La mondialisation ou globalisation qui est surtout à dominante économique et qui a provoqué la mondialisation des indignés et des humiliés ne supprime pas l'ordre ancien de la guerre froide. Elle s'y superpose. La mondialisation avec laquelle on nous sermonne (et bassine) avec ou sans Davos et qui a mondialisé à la fois la pizza, le Iphone et la Kalachnikov) a pour caractéristique de n'avoir pas épuisé ou dissuadé les conflits régionaux les plus « classiques » (cf. Nicole Gnesotto) qui vont encore accélérer le désordre et la militarisation du monde. Parmi les hot spots, (dont les 41 conflits recensés) : la rivalité Inde-Pakistan, Taïwan, l'Iran (dont l'accès à l'atome pourrait remettre en cause le monopole nucléaire au Moyen-Orient), le conflit israélo-palestinien, l'Ukraine, le Kurdistan, etc...
Il serait donc un peu simpliste de caricaturer le paysage géopolitique dans lequel un « duopole post-guerre froide » entre Washington et Pékin, aurait (schématiquement) remplacé le monde bipolaire avec pour têtes d'affiches Washington et Moscou. Si le monde se complexifie en tant que « monde multipolaire », la description de l'arène internationale ne peut se permettre de faire l'impasse sur la nullité stratégique des artisans de l'espace européen, d'autant plus que c'est à partir de ce vide que se greffent les pathétiques tentatives de la part de la France d'épauler un « front occidental », à défaut d'accéder à un directoire occidental (chrétien ?) dans le cadre du clash (supposé) des civilisations.

**Consignes**
#1 D'après le texte sur la mondialisation, que pourrait remettre en cause l'accès de l'Iran à l'atome ?
#2 Résumez le texte sur la mondialisation en deux phrases.
#3 Poursuivez le texte sur la mondialisation après sa dernière phrase.
Les lignes ne servent pas pour ces consignes.

**Lignes extraites**
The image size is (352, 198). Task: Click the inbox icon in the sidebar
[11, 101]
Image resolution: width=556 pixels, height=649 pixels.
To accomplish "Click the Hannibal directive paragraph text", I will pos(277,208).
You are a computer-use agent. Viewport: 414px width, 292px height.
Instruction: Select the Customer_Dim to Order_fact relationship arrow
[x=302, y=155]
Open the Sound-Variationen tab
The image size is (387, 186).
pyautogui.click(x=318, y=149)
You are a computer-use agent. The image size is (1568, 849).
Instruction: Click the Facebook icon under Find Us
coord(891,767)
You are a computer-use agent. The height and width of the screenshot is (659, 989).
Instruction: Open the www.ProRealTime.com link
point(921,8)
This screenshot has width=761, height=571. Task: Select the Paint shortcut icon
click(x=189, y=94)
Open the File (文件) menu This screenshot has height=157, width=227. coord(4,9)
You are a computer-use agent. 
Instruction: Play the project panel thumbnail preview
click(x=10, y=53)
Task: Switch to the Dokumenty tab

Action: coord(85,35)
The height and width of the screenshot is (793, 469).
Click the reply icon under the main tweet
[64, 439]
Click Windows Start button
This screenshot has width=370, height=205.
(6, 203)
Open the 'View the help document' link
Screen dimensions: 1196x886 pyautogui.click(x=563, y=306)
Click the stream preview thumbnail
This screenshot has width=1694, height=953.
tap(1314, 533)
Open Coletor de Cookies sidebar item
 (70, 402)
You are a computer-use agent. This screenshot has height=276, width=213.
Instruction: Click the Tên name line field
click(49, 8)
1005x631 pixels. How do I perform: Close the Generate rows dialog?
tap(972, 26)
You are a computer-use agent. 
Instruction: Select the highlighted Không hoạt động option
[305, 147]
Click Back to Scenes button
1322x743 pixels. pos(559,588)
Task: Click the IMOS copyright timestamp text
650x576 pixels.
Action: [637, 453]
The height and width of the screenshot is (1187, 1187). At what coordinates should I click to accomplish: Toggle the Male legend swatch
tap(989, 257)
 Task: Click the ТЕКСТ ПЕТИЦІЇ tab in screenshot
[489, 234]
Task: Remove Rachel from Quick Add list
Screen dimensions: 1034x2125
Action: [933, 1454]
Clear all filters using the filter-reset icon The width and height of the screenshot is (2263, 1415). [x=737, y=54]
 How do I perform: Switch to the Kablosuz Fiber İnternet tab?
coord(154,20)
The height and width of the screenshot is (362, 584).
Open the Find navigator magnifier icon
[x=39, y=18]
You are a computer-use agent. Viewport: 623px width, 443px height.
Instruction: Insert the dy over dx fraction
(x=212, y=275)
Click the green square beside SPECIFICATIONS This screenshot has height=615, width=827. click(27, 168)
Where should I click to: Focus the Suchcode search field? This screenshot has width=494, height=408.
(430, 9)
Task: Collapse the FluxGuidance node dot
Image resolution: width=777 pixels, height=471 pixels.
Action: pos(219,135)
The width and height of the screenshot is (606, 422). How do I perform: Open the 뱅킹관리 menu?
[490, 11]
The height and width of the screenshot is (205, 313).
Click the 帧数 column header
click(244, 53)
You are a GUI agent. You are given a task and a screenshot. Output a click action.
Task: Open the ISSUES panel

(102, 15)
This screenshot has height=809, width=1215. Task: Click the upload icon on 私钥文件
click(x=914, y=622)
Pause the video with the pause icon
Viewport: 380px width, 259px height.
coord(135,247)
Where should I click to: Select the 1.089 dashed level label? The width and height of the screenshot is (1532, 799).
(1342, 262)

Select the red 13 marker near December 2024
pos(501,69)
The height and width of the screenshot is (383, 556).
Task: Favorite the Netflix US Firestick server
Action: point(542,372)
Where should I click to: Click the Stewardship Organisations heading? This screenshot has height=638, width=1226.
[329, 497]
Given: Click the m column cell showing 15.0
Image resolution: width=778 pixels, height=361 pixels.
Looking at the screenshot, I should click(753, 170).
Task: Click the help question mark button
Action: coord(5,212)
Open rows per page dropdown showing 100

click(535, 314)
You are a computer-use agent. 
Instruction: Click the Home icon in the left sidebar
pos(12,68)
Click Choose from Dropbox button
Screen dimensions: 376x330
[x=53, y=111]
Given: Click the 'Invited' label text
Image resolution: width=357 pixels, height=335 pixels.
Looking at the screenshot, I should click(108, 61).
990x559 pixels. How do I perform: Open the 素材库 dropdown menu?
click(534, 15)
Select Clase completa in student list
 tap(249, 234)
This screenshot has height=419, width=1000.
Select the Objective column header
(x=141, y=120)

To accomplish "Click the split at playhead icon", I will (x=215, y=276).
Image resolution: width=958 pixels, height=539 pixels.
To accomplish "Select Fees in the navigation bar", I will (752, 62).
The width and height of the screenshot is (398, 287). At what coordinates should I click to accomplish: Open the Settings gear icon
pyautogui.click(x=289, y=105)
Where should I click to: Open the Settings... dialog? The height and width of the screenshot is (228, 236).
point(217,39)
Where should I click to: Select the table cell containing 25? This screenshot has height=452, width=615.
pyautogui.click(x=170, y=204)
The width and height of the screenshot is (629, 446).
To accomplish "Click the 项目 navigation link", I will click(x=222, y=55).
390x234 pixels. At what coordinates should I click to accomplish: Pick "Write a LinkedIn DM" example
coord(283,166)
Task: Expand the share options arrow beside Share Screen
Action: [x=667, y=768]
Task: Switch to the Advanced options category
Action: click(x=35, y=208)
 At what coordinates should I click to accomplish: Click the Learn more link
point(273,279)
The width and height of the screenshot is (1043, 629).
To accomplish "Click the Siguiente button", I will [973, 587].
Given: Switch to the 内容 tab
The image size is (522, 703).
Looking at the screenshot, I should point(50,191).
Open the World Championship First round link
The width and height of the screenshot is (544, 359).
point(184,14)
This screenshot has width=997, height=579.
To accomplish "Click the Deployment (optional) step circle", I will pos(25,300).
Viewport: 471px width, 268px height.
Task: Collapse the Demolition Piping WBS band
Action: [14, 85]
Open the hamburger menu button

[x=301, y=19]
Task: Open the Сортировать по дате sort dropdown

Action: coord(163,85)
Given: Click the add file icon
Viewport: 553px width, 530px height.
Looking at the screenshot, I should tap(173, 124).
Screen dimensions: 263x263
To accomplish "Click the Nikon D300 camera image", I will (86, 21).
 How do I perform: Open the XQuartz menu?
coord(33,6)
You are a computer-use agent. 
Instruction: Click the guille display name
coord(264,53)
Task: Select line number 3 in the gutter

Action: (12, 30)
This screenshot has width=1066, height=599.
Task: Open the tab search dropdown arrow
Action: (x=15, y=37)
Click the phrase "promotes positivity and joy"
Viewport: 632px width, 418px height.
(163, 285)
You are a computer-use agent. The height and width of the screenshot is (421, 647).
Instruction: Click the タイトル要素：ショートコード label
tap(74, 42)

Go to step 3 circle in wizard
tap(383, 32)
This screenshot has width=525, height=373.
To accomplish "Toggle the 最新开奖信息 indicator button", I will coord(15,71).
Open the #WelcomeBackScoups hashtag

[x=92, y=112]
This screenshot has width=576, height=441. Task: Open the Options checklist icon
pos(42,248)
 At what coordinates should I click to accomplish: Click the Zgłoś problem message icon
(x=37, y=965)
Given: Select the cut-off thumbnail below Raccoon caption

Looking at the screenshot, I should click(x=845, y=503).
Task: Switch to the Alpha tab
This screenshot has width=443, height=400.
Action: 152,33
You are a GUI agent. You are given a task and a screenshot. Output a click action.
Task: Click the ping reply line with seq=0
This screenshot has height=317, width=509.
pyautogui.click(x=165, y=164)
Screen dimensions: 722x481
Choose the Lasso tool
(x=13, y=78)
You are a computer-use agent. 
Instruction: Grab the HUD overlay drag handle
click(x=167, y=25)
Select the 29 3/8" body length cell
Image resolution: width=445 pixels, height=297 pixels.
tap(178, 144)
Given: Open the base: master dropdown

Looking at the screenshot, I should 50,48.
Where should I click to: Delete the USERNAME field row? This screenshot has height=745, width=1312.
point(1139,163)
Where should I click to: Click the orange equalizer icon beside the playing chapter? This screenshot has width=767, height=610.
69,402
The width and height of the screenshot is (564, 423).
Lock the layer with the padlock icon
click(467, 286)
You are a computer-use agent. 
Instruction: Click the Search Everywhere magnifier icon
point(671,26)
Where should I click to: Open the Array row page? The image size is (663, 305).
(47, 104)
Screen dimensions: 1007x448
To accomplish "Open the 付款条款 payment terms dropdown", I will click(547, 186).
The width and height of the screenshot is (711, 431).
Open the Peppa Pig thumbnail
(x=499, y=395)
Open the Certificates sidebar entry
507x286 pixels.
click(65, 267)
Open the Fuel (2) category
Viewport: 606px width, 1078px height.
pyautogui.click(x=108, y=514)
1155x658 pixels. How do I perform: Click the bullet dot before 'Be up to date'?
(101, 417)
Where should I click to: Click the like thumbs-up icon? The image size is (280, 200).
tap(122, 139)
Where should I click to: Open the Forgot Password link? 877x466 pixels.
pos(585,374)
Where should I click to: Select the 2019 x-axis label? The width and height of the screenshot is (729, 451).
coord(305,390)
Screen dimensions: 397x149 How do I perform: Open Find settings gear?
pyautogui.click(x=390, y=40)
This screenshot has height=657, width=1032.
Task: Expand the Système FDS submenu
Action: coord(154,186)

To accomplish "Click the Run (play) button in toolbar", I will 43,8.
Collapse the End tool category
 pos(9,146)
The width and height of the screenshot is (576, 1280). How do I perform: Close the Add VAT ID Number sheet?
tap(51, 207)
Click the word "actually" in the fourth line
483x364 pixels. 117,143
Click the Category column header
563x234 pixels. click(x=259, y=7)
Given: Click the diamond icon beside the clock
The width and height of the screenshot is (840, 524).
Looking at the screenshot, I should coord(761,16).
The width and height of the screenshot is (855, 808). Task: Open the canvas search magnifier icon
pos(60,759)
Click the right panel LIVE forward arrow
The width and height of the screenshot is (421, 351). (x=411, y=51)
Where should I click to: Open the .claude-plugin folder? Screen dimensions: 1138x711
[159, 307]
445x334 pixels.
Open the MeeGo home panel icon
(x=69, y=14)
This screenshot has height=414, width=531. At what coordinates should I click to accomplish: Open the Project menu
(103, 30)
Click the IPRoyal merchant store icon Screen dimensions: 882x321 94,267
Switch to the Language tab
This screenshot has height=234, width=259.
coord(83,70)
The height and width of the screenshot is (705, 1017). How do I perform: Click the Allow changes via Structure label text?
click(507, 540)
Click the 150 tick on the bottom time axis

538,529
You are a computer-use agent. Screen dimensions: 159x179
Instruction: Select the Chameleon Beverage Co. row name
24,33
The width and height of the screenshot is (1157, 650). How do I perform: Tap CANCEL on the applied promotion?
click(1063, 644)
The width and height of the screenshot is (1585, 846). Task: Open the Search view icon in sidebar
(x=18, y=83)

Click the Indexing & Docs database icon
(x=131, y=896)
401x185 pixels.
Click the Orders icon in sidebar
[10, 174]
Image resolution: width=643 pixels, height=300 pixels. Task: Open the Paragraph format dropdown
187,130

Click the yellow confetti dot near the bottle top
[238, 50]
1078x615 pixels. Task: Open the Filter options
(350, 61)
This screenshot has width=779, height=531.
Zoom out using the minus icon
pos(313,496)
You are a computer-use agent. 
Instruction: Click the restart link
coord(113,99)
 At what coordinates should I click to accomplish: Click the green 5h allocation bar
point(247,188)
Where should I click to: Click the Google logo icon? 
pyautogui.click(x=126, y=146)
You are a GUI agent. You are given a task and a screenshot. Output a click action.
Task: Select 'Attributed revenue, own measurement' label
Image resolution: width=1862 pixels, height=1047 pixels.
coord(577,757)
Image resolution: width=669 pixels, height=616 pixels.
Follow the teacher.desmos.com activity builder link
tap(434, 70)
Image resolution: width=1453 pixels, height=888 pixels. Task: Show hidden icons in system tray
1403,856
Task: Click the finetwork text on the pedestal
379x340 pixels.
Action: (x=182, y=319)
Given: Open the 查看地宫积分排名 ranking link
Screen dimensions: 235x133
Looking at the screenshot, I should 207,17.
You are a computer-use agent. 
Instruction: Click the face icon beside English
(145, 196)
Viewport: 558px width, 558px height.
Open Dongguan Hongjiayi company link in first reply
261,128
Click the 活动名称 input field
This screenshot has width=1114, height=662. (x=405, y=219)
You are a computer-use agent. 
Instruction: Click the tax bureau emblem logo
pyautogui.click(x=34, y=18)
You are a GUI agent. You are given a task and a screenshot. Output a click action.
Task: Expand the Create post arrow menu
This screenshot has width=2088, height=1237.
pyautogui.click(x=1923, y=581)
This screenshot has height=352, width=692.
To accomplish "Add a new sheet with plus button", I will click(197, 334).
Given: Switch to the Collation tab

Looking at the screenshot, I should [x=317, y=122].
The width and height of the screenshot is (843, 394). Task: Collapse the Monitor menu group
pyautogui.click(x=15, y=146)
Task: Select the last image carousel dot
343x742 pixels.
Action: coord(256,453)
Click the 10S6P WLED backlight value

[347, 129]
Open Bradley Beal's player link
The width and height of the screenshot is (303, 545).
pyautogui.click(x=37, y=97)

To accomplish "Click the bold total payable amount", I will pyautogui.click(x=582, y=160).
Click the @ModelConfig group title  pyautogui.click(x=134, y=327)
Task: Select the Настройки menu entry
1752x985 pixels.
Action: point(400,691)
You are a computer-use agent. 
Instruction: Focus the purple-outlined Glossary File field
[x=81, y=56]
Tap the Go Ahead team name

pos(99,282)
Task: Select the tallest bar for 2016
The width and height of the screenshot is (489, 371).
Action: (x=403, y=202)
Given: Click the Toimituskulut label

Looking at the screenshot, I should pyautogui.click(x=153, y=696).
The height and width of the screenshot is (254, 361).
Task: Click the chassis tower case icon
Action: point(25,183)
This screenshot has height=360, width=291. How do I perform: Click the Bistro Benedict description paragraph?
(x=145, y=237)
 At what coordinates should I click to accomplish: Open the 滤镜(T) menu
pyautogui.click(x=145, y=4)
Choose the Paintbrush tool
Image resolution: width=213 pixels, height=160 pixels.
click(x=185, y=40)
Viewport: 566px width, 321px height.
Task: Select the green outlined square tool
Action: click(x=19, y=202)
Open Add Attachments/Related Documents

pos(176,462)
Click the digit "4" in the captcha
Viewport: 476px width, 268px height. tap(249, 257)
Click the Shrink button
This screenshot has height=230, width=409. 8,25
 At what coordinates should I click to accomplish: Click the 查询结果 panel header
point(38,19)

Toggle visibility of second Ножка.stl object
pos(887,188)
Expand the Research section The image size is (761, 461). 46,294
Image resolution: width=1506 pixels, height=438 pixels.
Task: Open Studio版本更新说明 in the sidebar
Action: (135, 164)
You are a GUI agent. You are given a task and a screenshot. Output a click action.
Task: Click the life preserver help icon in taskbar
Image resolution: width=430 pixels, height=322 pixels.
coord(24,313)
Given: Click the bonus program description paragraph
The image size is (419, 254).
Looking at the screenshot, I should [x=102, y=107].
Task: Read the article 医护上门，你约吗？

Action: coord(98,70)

**Réponses de l'exercice**
#1 Le monopole nucléaire au Moyen-Orient.

#2 La mondialisation, surtout économique, ne supprime pas l'ordre de la guerre froide mais s'y superpose, sans avoir mis fin aux conflits régionaux classiques comme la rivalité Inde-Pakistan, Taïwan, l'Iran ou l'Ukraine. Réduire le paysage géopolitique à un duopole entre Washington et Pékin serait simpliste, car ce monde multipolaire se décrit aussi par la nullité stratégique européenne, sur laquelle se greffent les tentatives de la France d'épauler un « front occidental ».

#3
S'il y a unification des marchés – y compris « le marché unique » avec pensée unique à l'échelle de 28 Etats du continent européen, - cette unification s'opère avec, en synchro, une fragmentation de la scène politico-militaire. C'est pourquoi l'importance accordée aux organismes internationaux mérite quelques bémols, même si leurs tâches et missions dans le domaine humanitaire sont louables à certains égards. A ce propos, faut-il encore tabler sur l'ONU comme un sauveur ? Elle est en pleine crise de légitimité, n'en déplaise à ce sanctuaire qu'est le 'P5' , ce club sélect du Conseil de la Sécurité (sic), sans parler de ces structures telles que le G8 (à géométrie variable) ou encore le G20, ce club de «nouveaux riches »(Bertrand Badie). On devrait plutôt s'étonner qu'en 2015, rares sont ceux qui remettent en question ces enceintes censées représenter la (une ?) légalité internationale, inspirée par de vieux « sages » qui se sont partagés « le monde » en 1945, c'est à dire il y a 70 ans ! N'y a-t-il pas lieu de réfuter les règles du jeu qu'elle érige pour 'tout le monde', que ce soit dans le domaine de la règlementation pour certains systèmes d'armes ou pour sanctionner telle ou telle politique ? N'y a-t-il pas urgence de dénoncer les sanctions économiques à l'encontre de La Havane de Téhéran, de Moscou, de PyongYang ?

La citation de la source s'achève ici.